• Problem
Give the data below again exactly as written, without its pictures.

• Extracted data
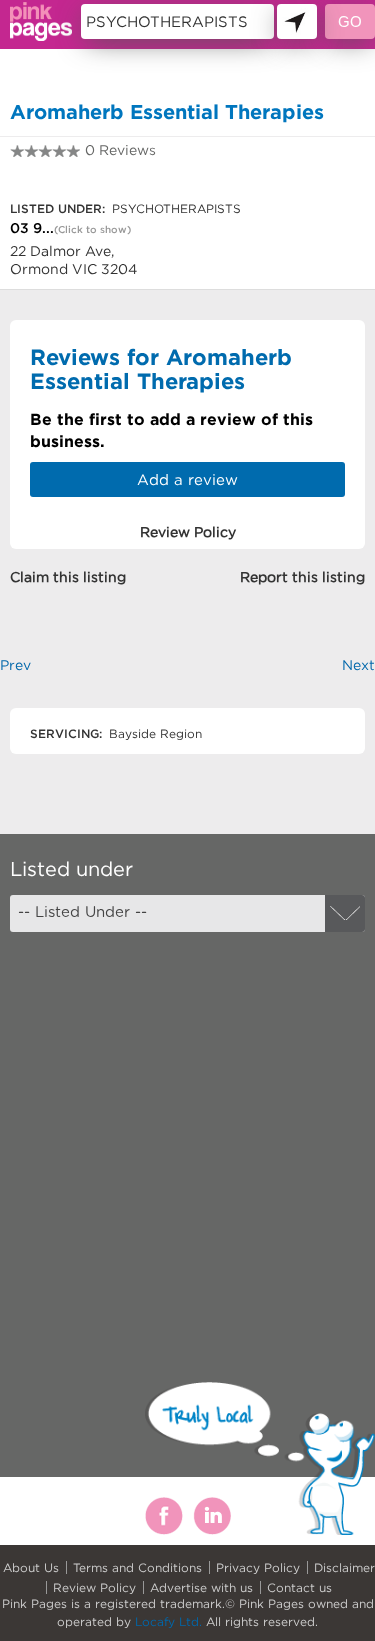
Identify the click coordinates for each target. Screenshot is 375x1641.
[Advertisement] (187, 1139)
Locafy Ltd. (168, 1621)
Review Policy (94, 1587)
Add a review (187, 479)
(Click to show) (92, 229)
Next (358, 665)
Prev (15, 665)
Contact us (299, 1587)
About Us (31, 1567)
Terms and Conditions (137, 1567)
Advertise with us (201, 1587)
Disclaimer (344, 1567)
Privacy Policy (258, 1567)
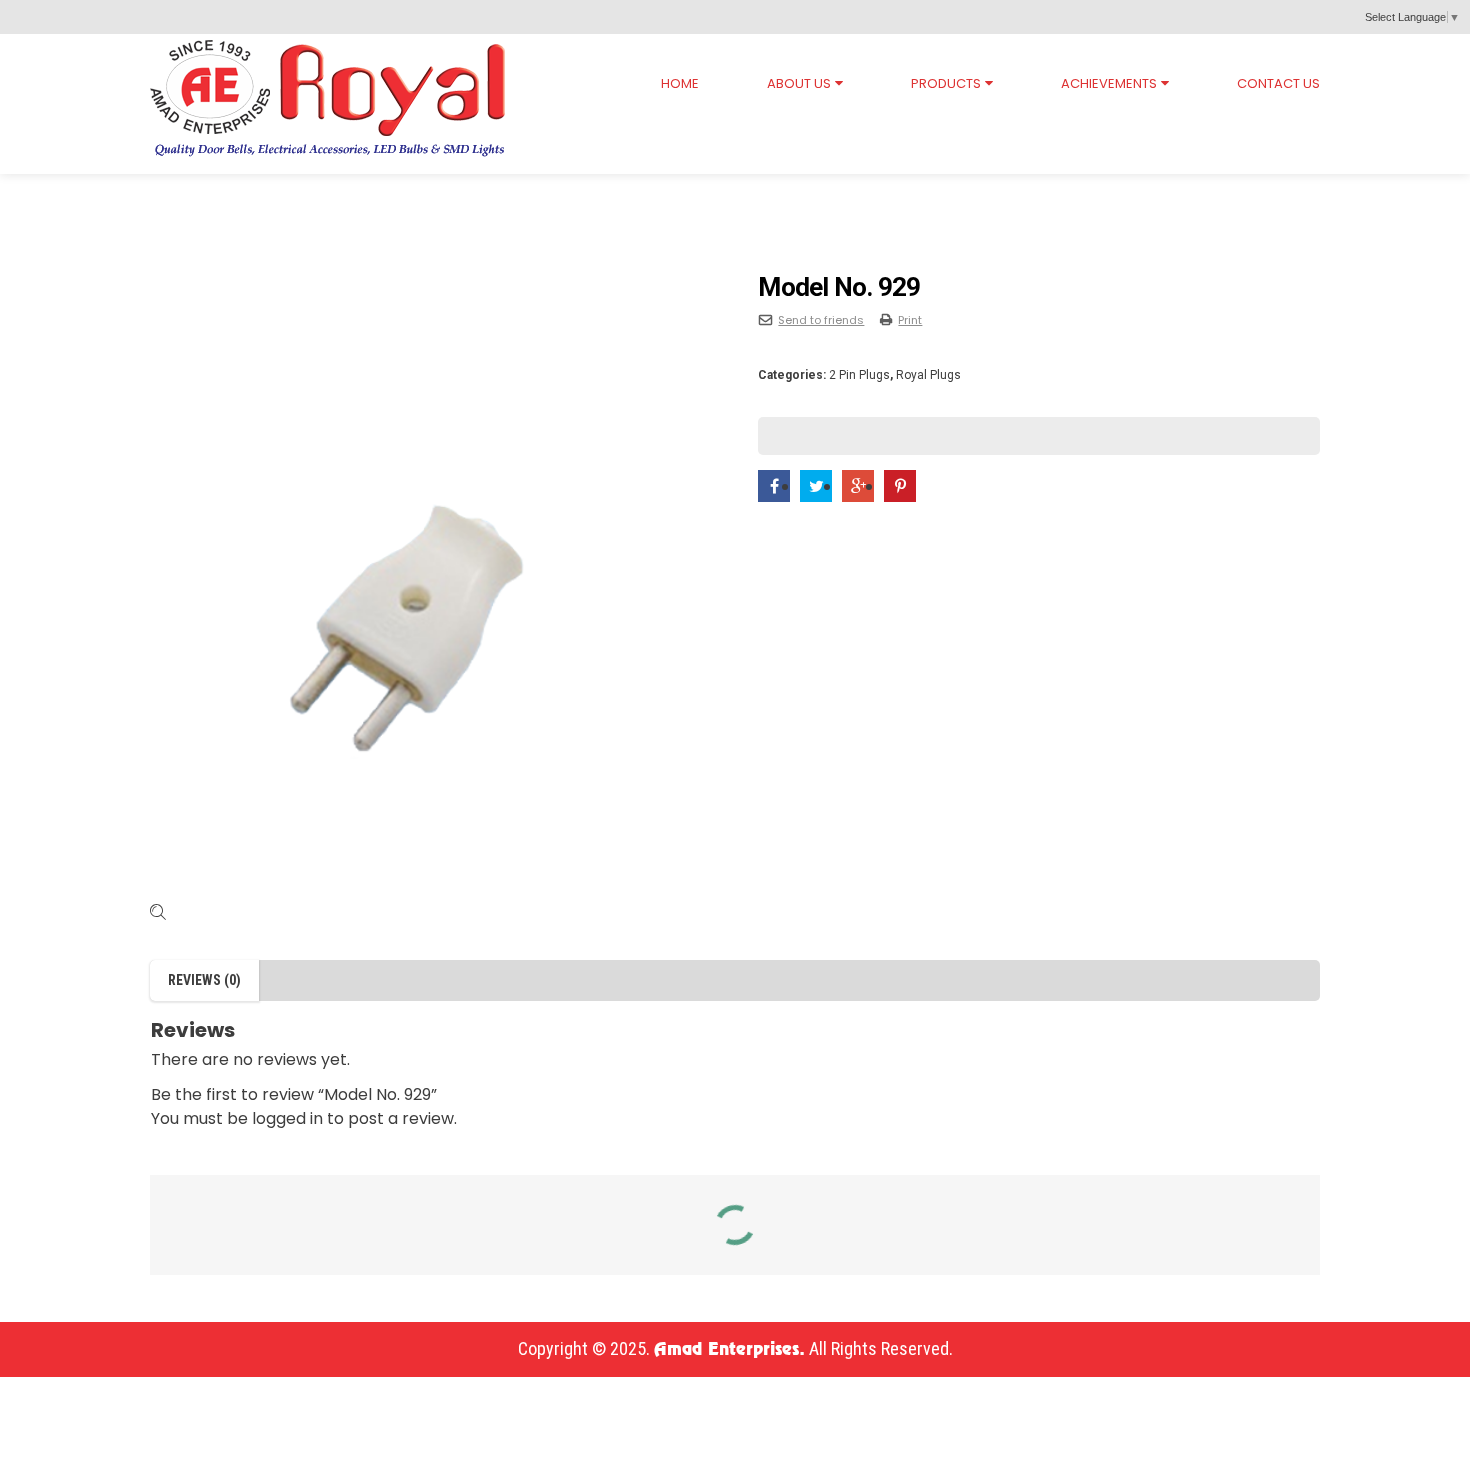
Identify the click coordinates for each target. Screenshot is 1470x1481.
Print (910, 320)
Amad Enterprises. (729, 1350)
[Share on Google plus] (858, 486)
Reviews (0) (204, 980)
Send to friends (821, 320)
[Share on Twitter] (816, 486)
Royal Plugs (255, 193)
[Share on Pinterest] (900, 486)
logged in (287, 1118)
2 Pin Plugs (372, 193)
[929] (431, 588)
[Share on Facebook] (774, 486)
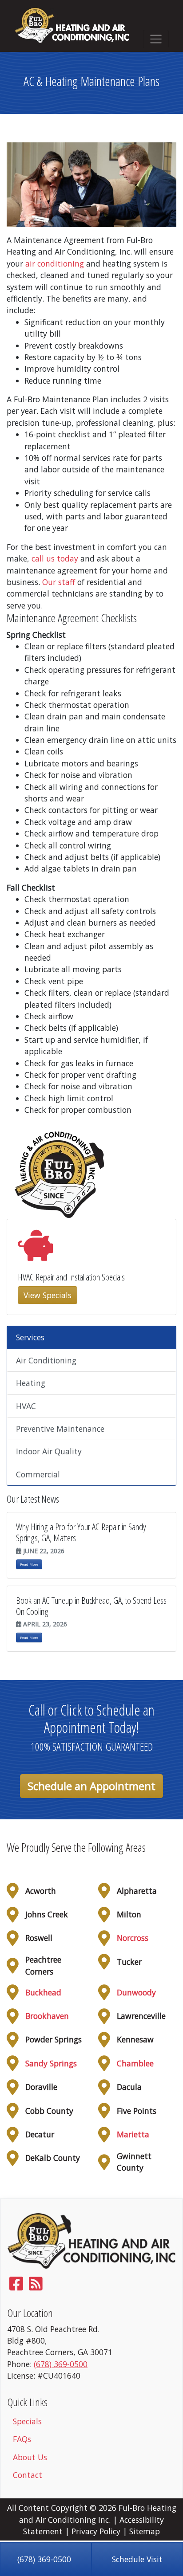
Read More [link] (29, 1564)
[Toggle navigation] (156, 39)
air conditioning (54, 263)
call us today (55, 558)
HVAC (26, 1406)
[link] (132, 1937)
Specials (27, 2421)
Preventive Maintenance (60, 1428)
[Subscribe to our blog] (36, 2286)
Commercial (38, 1474)
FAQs (22, 2439)
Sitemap (144, 2531)
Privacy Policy (96, 2531)
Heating (30, 1383)
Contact (27, 2475)
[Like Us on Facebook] (16, 2286)
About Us (30, 2457)
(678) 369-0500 (44, 2559)
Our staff (58, 582)
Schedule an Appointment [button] (91, 1786)
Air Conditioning (46, 1360)
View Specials (48, 1295)
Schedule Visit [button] (137, 2559)
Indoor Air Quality (49, 1451)
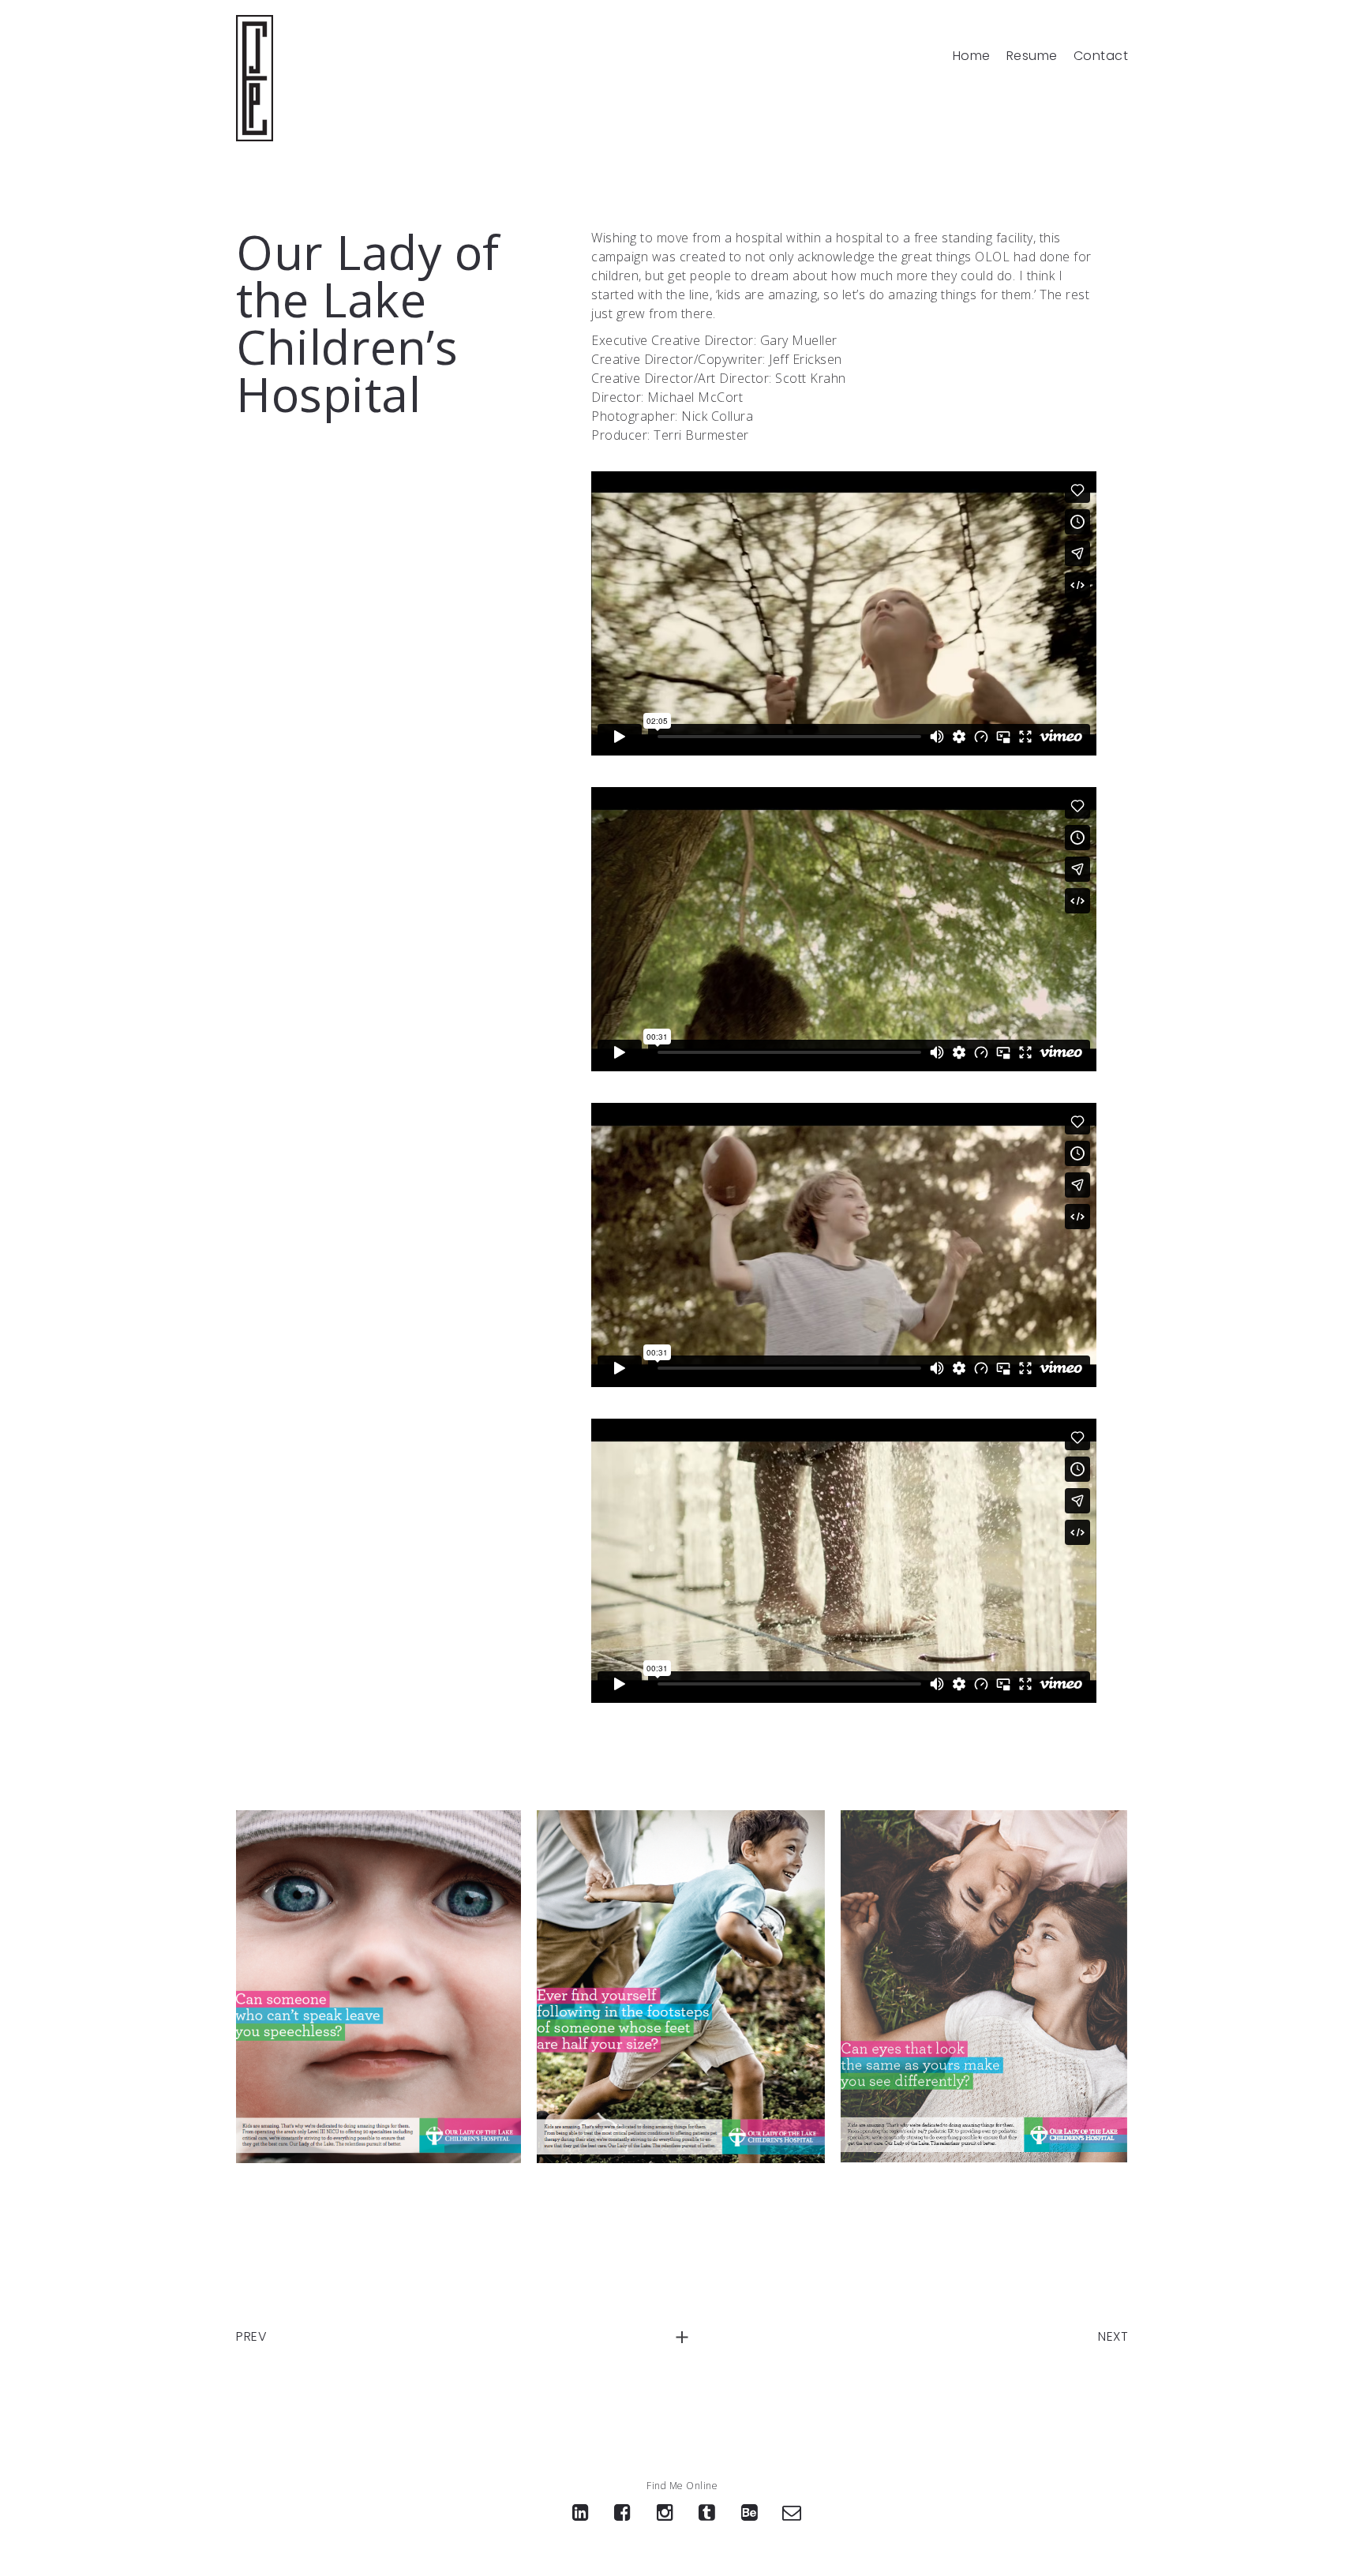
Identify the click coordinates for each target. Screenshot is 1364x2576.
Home (972, 56)
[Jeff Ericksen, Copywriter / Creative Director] (254, 78)
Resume (1032, 56)
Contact (1101, 56)
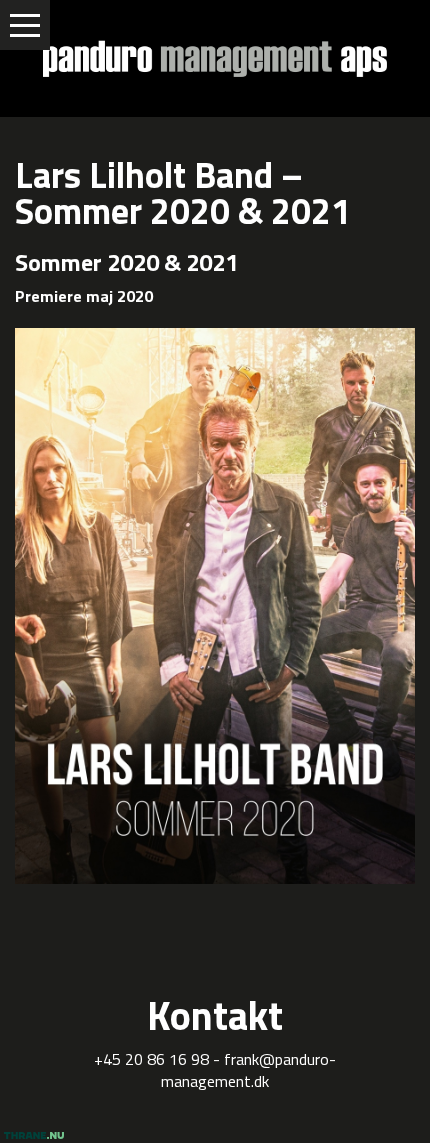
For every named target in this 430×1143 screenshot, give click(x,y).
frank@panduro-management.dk (248, 1070)
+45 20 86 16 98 (151, 1059)
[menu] (25, 25)
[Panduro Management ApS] (215, 58)
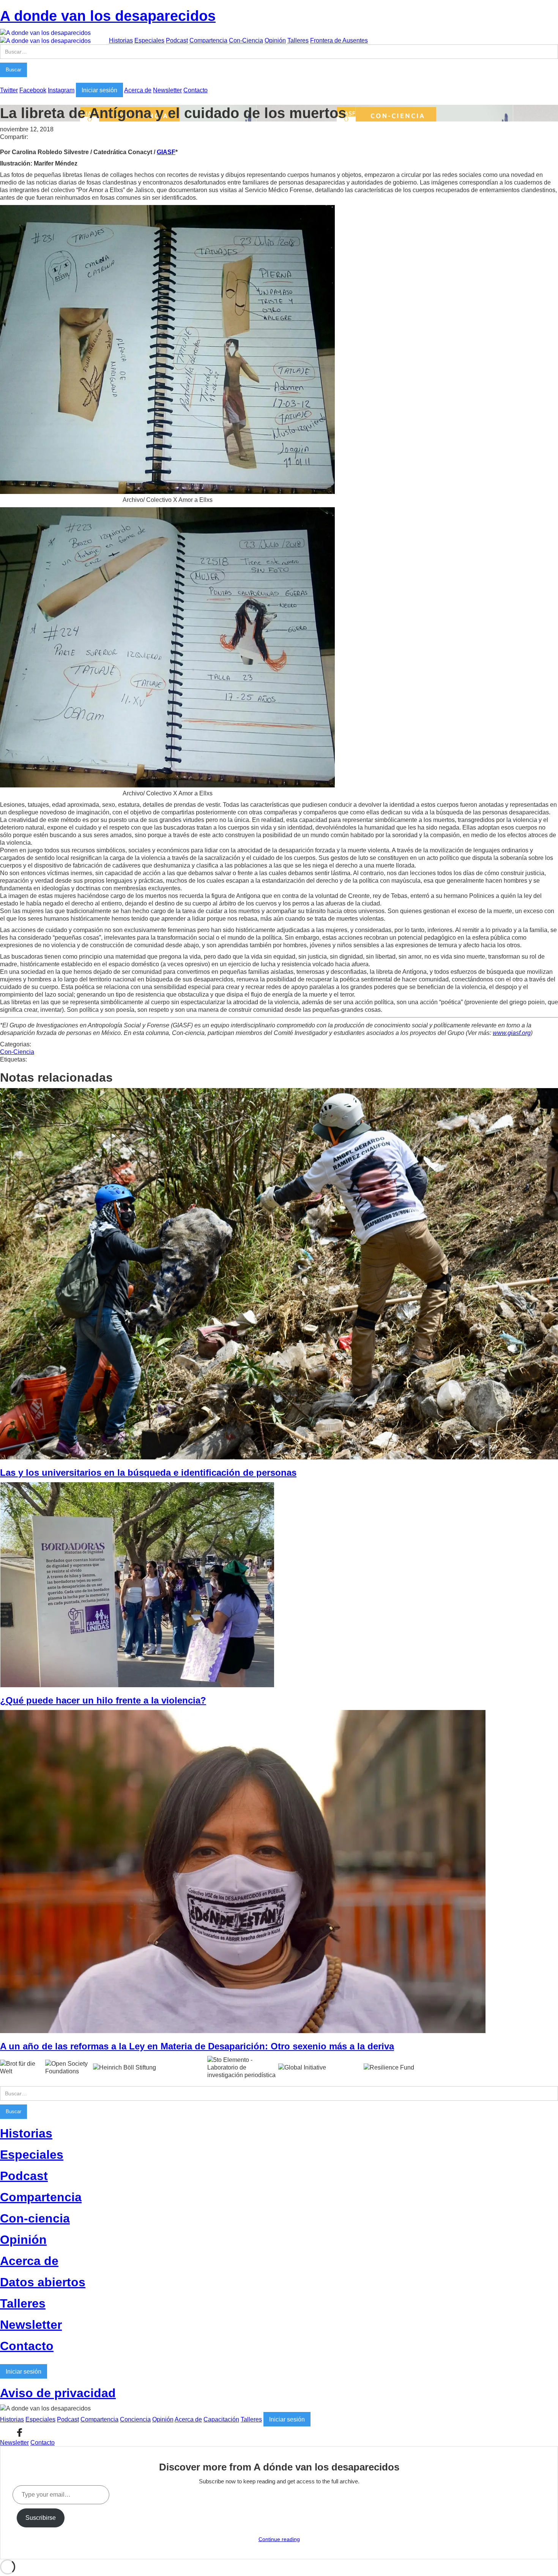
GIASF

• Final answer
Identify the click coordinates for each target. Screenshot is 375x1641.
[Advertisement] (187, 1139)
Locafy Ltd. (168, 1621)
Review Policy (94, 1587)
Add a review (187, 479)
(Click to show) (92, 229)
Next (358, 665)
Prev (15, 665)
Contact us (299, 1587)
About Us (31, 1567)
Terms and Conditions (137, 1567)
Advertise with us (201, 1587)
Disclaimer (344, 1567)
Privacy Policy (258, 1567)
Identify the click coordinates for each target. Screenshot is 1470x1481.
Print (910, 320)
Amad Enterprises. (729, 1350)
[Share on Google plus] (858, 486)
Reviews (0) (204, 980)
Send to friends (821, 320)
[Share on Twitter] (816, 486)
Royal Plugs (255, 193)
[Share on Pinterest] (900, 486)
logged in (287, 1118)
2 Pin Plugs (372, 193)
[929] (431, 588)
[Share on Facebook] (774, 486)
Read More [link] (29, 1564)
[Toggle navigation] (156, 39)
air conditioning (54, 263)
call us today (55, 558)
HVAC (26, 1406)
[link] (132, 1937)
Specials (27, 2421)
Preventive Maintenance (60, 1428)
[Subscribe to our blog] (36, 2286)
Commercial (38, 1474)
FAQs (22, 2439)
Sitemap (144, 2531)
Privacy Policy (96, 2531)
Heating (30, 1383)
Contact (27, 2475)
[Like Us on Facebook] (16, 2286)
About Us (30, 2457)
(678) 369-0500 (44, 2559)
Our staff (58, 582)
Schedule an Appointment [button] (91, 1786)
Air Conditioning (46, 1360)
View Specials (48, 1295)
Schedule Visit [button] (137, 2559)
Indoor Air Quality (49, 1451)
Identify the click coordinates for each target. Screenshot is 1364x2576.
Home (972, 56)
[Jeff Ericksen, Copywriter / Creative Director] (254, 78)
Resume (1032, 56)
Contact (1101, 56)
For every named target in this 430×1143 screenshot, give click(x,y).
frank@panduro-management.dk (248, 1070)
+45 20 86 16 98 (151, 1059)
[menu] (25, 25)
[Panduro Management ApS] (215, 58)
GIASF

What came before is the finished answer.